O bode na sala
E se a tentativa de reintrodução da CPMF for parte do processo de fritura do ministro Joaquim Levy promovido pelo PT e por todos os descontentes com o ajuste econômico? Se assim for, a coisa está ainda pior do que se poderia imaginar.
O que explicaria estar-se cogitando o retorno da famigerada CPMF? Creio que há três possíveis alternativas para o alarido em torno do assunto.
A primeira tem a ver com a “síndrome do bode na sala”. Para quem não se recorda, conto de forma breve a história que teria se passado na extinta União Soviética.

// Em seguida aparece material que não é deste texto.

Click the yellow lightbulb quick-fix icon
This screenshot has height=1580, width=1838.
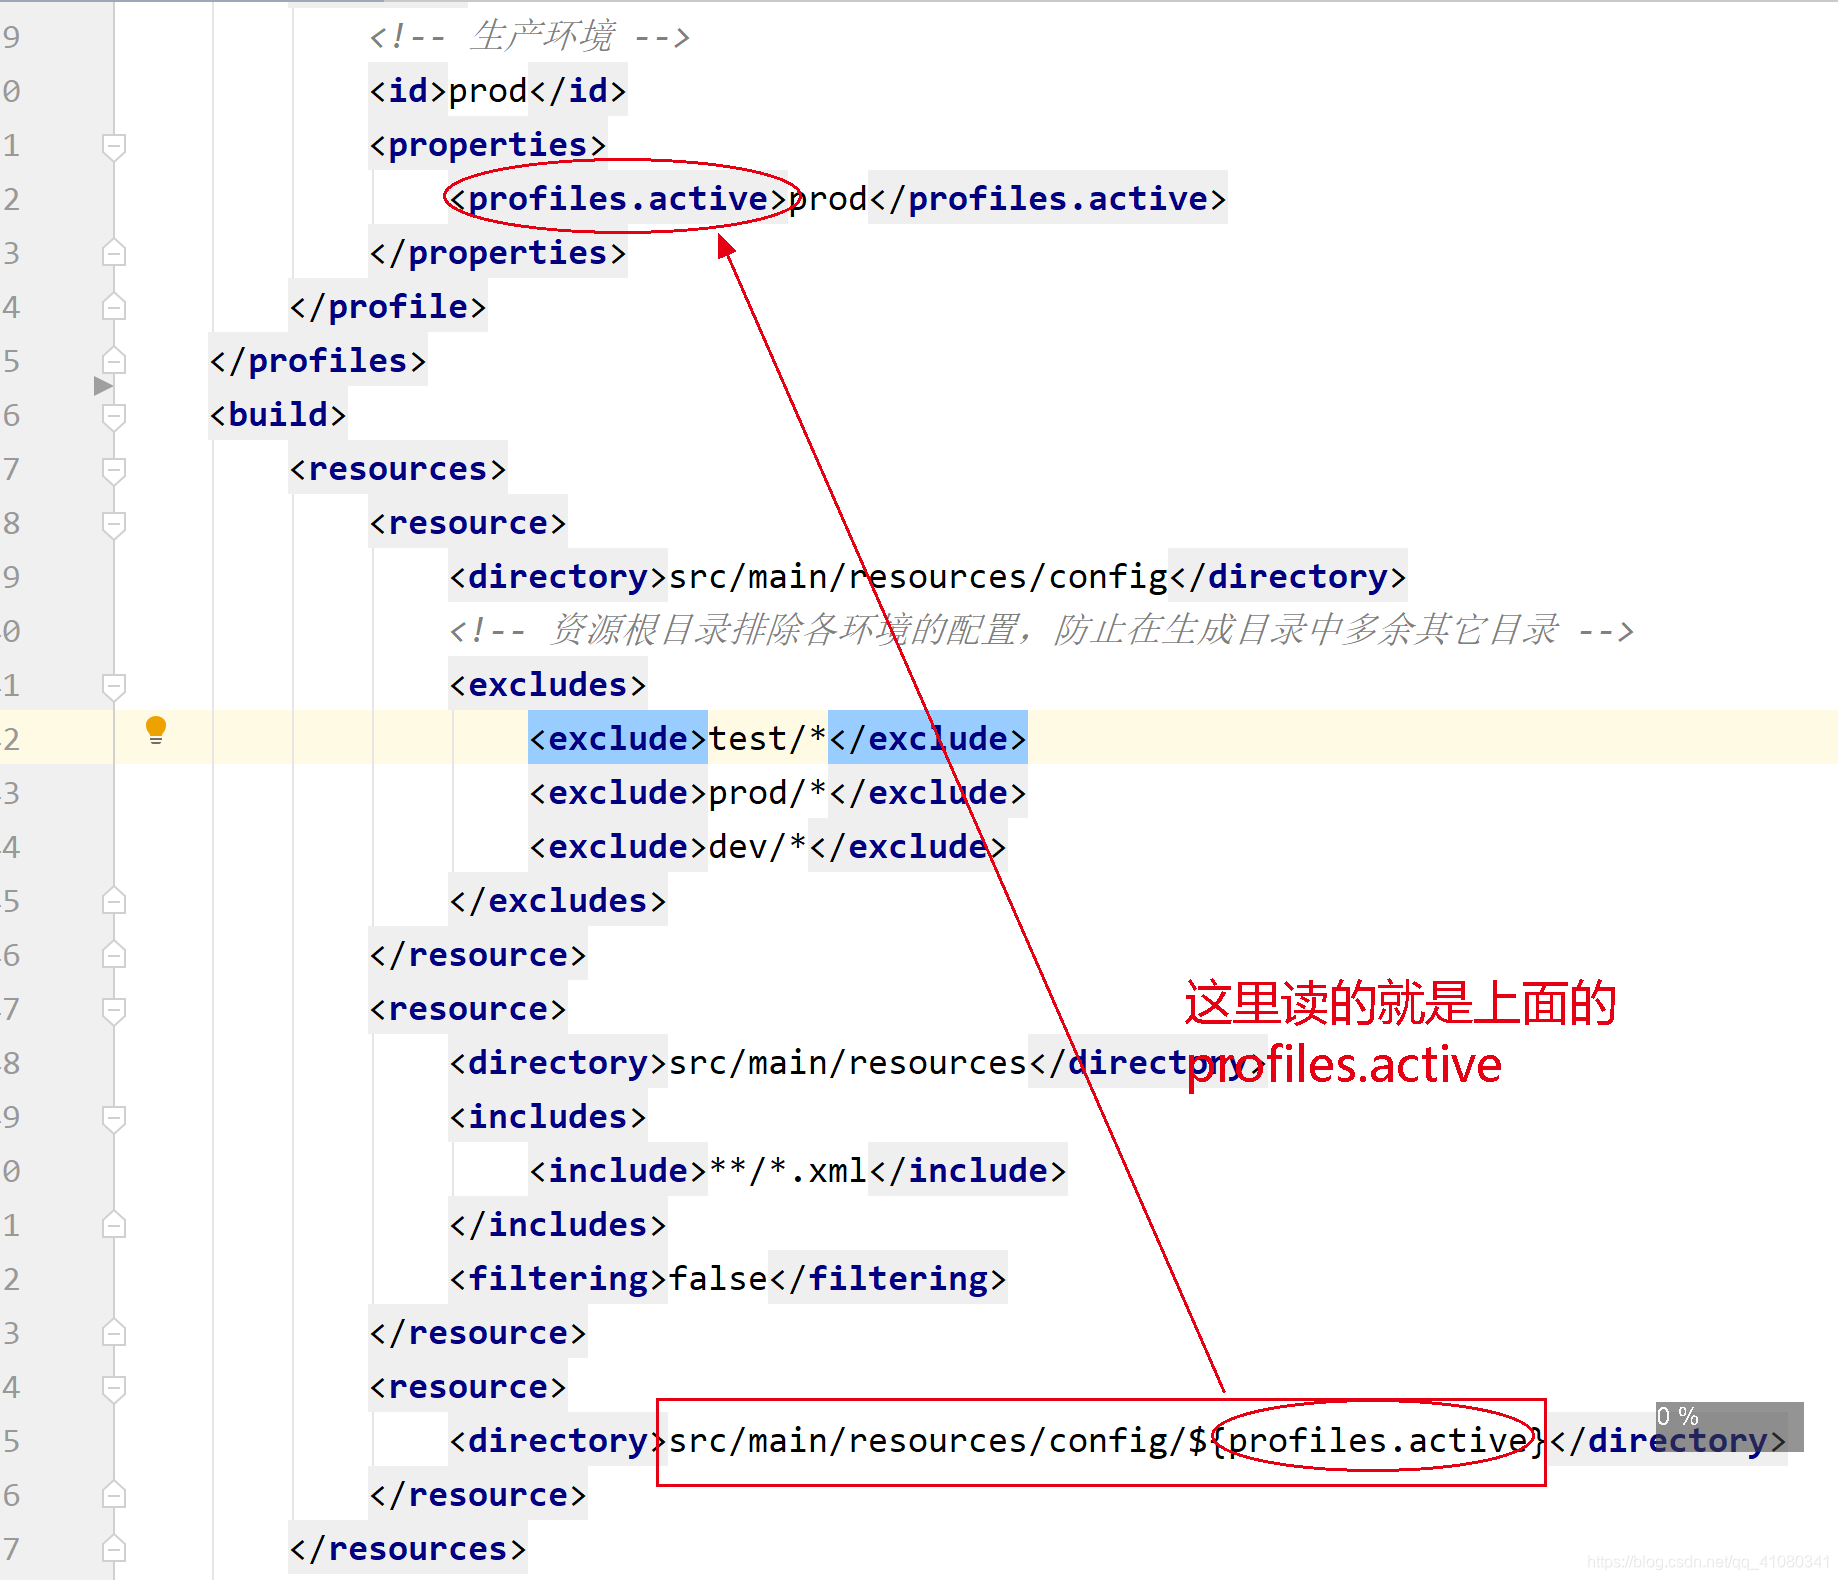[x=155, y=731]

Em um apartamento anteriormente ocupado por um casal e sua filha, viviam agora três famílias. Como seria de supor, a vida torna-se difícil para todos, com a forçada convivência e os males causados pela superlotação. Não mais suportando a situação, os moradores dirigiram-se ao comissário do quarteirão para que encontrasse uma solução para o problema. Passaram-se três dias e então volta o comissário trazendo um bode e incontinente deixa o animal no apartamento e se retira.
A situação, de difícil passa a insuportável. O convívio torna-se mais acerbo e novas queixas são dirigidas ao comissário, que faz ouvido mouco às reclamações, agora desesperadas dos moradores.
Passa-se uma semana e o comissário parte levando o bode. Instala-se a felicidade na residência e todos respiram aliviados. O grande problema havia sido solucionado, para a alegria de todos.
Seria o anúncio do possível retorno da CPMF um bode na sala do programa de ajuste? Ficaremos felizes quando a ameaça for retirada e tivermos que somente conviver com a inflação alta e o emprego e a renda em baixa?
Pode não ser nada disso; o colunista pode simplesmente ter tido um acesso de desconfiança e considerado que desse governo pode vir qualquer coisa, desde que não seja boa. Se for assim, mal menor.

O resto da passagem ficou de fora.